The paper created a searchable database, using school district data, ranking teachers from best to worst. Ordway was branded a "least effective" teacher.

Ordway's feelings were hurt when she first saw the rankings.

"You want to be seen as an effective teacher," said Connie.

The so-called value-added analysis is a controversial approach to grading teachers. It takes each student's standardized test score from one year and compares it to the next. If the score goes dup, the teacher is considered effective. If it goes down, the teacher's ranking goes down.

Yet critics say test scores don't tell the whole story.

"Typically, you're just measuring the progress in English and in math - not of any of the other subjects, and not in any of the other kinds of things that we might hope teachers will impart to kids," said Daniel Willingham, professor of psychology at the University of Virginia.

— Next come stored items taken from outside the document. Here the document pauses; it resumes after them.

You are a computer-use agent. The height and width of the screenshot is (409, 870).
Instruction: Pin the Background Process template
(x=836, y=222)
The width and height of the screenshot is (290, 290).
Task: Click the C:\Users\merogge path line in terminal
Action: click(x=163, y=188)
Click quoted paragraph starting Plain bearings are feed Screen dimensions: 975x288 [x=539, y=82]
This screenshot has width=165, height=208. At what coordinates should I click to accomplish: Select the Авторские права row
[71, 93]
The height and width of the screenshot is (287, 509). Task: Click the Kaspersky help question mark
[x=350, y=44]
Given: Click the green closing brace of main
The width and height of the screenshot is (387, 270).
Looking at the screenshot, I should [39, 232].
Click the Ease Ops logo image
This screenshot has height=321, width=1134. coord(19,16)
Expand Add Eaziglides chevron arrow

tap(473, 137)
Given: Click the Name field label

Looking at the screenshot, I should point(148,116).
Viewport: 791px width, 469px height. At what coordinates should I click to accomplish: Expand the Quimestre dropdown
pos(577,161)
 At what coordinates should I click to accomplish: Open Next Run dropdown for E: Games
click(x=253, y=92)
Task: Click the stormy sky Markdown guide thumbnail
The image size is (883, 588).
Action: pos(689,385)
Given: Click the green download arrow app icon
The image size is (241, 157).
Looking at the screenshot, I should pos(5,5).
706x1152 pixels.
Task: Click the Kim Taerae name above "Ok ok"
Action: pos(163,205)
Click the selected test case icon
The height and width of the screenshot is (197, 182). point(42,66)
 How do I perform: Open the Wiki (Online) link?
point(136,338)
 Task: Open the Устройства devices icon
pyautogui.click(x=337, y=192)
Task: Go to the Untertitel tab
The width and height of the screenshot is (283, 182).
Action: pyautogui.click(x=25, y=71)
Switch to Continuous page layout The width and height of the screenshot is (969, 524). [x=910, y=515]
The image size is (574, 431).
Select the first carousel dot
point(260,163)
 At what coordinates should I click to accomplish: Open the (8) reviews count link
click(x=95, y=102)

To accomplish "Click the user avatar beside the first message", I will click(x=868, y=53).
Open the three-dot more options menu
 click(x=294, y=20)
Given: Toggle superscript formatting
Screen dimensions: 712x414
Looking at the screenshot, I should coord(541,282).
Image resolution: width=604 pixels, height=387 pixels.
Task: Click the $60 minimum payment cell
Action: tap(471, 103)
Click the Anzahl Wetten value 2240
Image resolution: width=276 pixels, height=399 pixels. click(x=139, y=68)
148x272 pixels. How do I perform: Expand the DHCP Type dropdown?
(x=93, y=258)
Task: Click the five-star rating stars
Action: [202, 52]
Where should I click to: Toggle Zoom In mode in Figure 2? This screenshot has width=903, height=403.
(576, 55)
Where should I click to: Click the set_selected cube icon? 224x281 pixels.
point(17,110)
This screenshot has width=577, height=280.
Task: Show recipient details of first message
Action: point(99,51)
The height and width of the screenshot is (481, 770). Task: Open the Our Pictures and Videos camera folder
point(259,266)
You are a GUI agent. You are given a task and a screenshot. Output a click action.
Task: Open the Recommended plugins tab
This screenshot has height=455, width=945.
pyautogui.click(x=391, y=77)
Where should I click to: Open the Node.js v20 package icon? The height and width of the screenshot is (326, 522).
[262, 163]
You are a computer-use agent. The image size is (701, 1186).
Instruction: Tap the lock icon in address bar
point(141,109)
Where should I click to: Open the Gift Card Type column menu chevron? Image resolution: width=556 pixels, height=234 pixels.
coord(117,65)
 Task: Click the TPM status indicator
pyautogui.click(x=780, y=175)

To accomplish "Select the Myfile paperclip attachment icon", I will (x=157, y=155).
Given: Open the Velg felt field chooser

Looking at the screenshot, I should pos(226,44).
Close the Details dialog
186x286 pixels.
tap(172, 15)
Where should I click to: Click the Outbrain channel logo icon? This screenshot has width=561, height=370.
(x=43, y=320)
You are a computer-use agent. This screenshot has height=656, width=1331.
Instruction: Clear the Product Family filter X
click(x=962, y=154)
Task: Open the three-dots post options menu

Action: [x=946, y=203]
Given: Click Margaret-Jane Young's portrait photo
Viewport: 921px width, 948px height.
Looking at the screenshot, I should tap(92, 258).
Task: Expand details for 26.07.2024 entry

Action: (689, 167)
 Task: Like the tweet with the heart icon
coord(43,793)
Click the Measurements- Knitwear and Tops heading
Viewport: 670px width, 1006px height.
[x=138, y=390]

Most teachers are evaluated right now by standing in front of the class and teaching. The principal sits at the back and watches, and then fills out a form. One study found 99 percent of teachers are rated "good" or "great" even in schools were most students are failing, according to the New Teacher Project.

"If you really want to have a meaningful evaluation with a teacher," said Arne Duncan, U.S. secretary of education, "part of what you need to look at is how much are their students learning each year. I think that's basically common sense."

Duncan says Washington D.C.'s revamped teacher evaluations could become a national model.

Half is based on student test scores, 40 percent classroom observation, five percent, the school's overall performance and five percent for the teacher's contribution to the school community.

We do know teachers matter. When under-performing students were assigned to an "effective" teacher three years in a row, 90 percent of them passed their standardized test. But when students had an "ineffective" teacher for three years, only 42 percent passed.

Back in Los Angeles, Claudia Trevisan's daughter just started third grade. CBS' cameras rolled as she looked up her school's teachers on the Los Angeles Times' site. Trevisan isn't nervous.

"I'm more excited," said Trevisan. "I think our teachers have done really well."

In fact, four of the teachers listed were rated below average even the school was rated above average.

"If it makes teachers more accountable and want to do a better job, then that's better for our kids," said Trevisan.

Because most teachers don't want to fail their students.